The deadliest mass shooting in U.S. history — which left 59 dead and more than 500 wounded — has stalled the NRA’s agenda. House Republican leaders are reconsidering plans to vote soon on legislation that would make it easier to get gun silencers, amid outrage from gun control advocates and Democrats.
“Imagine the deaths if the shooter had a silencer,” 2016 Democratic presidential nominee Hillary Clinton tweeted.
Connecticut Senator Chris Murphy, whose state was the site of the 2012 shootings at Sandy Hook Elementary School, said he’ll reintroduce a background check bill.
“To my colleagues: Your cowardice to act cannot be whitewashed by thoughts and prayers,” he tweeted at Republicans.
Ultimately few minds are likely to change. Even Steve Scalise — the House Republican whip who was gravely injured in a June shooting — showed no signs of backing down from his pro-gun stance. His statement didn’t even mention gun control.
President Donald Trump didn’t either when he offered condolences. He plans to travel to Las Vegas Wednesday – after meeting today with storm victims in Puerto Rico. Unless he has a change of heart, don’t expect the NRA to be sidelined for long.
Test for Trump |Trump’s visit to hurricane-ravaged Puerto Rico today will force him to confront a natural disaster that raised questions about his ability to handle a major crisis. After he referred to his critics on the island as “ingrates,” Trump can expect a chilly reception. San Juan construction worker Carlos Martel-Fernandez said he’d rather the White House send diesel than the commander-in-chief.
The Catalan question | The wind may be “back in Europe’s sails,” as European Commission President Jean-Claude Juncker puts it, but it’s unclear where the bloc is heading. As Viktoria Dendrinou and Nikos Chrysoloras write, events in Barcelona over the weekend raise fresh questions about whether the instability that has plagued the European Union for the better part of the past decade is really over.

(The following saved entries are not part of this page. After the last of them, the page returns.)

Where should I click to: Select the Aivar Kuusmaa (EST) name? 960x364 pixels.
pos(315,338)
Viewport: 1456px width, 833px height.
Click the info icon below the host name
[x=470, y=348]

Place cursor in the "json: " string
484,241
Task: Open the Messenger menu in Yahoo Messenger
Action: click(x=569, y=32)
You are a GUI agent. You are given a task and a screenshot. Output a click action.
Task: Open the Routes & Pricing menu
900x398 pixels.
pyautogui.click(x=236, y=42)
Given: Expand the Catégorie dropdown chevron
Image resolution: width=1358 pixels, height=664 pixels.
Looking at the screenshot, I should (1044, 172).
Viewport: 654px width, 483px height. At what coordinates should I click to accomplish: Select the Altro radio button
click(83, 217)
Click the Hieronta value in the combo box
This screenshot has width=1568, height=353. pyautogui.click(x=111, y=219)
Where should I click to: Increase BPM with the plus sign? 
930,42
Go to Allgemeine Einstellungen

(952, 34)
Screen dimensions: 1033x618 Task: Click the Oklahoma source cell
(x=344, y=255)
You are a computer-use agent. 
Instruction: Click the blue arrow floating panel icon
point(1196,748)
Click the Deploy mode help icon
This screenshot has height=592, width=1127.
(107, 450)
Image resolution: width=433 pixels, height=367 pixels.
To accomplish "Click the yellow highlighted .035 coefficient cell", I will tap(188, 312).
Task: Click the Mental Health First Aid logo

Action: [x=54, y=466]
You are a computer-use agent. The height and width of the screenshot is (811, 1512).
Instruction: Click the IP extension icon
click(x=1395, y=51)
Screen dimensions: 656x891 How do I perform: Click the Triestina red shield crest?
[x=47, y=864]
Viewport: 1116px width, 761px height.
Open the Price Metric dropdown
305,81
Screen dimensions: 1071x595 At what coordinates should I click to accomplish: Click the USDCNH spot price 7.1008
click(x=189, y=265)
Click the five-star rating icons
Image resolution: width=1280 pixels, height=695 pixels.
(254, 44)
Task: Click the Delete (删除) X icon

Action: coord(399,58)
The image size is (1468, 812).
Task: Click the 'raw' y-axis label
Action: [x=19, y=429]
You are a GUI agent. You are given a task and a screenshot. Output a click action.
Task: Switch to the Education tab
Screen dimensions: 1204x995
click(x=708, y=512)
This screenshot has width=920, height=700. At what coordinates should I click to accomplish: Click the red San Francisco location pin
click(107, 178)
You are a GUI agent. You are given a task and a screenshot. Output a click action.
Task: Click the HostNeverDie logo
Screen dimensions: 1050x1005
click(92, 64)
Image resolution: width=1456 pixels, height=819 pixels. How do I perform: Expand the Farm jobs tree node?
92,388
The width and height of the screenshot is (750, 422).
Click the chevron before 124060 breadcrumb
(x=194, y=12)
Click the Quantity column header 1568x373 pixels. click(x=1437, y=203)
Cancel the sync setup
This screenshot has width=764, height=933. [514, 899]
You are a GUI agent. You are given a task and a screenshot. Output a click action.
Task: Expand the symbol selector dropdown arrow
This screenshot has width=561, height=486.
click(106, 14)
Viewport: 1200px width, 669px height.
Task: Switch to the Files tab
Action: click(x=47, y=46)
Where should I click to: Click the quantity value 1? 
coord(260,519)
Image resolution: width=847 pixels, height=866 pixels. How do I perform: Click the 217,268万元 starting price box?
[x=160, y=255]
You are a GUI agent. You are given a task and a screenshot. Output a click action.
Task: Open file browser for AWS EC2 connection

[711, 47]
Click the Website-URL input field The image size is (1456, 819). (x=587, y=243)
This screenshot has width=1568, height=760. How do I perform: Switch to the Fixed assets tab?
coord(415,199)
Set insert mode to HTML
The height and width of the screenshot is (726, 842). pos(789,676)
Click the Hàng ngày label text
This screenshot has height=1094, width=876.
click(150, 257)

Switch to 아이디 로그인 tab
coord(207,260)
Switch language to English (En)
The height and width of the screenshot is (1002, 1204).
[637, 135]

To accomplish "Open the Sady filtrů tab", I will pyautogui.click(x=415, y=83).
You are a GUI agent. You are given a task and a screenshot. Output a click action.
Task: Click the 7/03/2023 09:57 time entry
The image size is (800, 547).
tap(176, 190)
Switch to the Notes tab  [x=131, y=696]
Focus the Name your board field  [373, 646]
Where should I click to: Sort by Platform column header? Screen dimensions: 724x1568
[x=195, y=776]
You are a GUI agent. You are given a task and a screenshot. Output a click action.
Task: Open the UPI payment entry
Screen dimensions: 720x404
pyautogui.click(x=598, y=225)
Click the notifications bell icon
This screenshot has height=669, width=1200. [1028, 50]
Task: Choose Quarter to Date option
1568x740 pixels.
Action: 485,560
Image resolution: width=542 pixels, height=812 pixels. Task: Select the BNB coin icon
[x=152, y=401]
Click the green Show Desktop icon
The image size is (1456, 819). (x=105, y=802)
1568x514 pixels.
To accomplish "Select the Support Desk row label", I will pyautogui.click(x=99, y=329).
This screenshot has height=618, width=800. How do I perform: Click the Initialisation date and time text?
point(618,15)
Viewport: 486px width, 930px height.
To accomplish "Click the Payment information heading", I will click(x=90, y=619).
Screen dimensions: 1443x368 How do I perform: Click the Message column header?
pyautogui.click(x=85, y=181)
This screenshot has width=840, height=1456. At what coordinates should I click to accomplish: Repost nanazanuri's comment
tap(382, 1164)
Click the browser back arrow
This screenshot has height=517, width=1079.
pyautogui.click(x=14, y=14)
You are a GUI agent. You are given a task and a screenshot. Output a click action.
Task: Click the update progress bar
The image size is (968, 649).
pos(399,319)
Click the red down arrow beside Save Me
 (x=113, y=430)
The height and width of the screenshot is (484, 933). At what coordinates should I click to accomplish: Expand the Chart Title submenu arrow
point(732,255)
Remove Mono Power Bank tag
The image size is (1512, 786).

Direct channels but no talks | After Trump admonished Secretary of State Rex Tillerson for saying the U.S. was talking to North Korea through direct channels, the White House made clear that negotiations on the regime’s nuclear weapons program are off the table. “Now is not the time to talk,” White House spokeswoman Sarah Sanders said, citing one exception: discussions on freeing three citizens held by the isolated nation.
Pre-emptive pardons | U.S. Special Counsel Robert Mueller’s team has been trying to pre-empt any move by Trump to pardon members of his inner circle — perhaps even before anyone is charged with a crime. Greg Farrell takes a closer look at the efforts of Michael Dreeben, a bookish career government lawyer who’s been researching past pardons to determine what, if any, limits exist.
Mr. Middle East | Thanks to a military intervention that turned the tide in favor of his ally in Syria, Russian President Vladimir Putin is now the go-to man in the region. Leaders from all over are beating a path to the Kremlin to secure their interests and appeal for help. There’s just one hitch: everyone else who’s assumed the mantle of Middle East power broker has ultimately failed.
And finally… Two days before Sunday’s Catalan independence vote, a Spanish court ordered Google to remove the “1-O Referendum” app, designed to help people find their polling station, from its online store. Within hours of the ruling, coders had a similar app with the same name up and running. While the question across the Iberian peninsula after the landslide pro-independence vote is what happens now, one thing is certain: elections will increasingly be fought in cyberspace.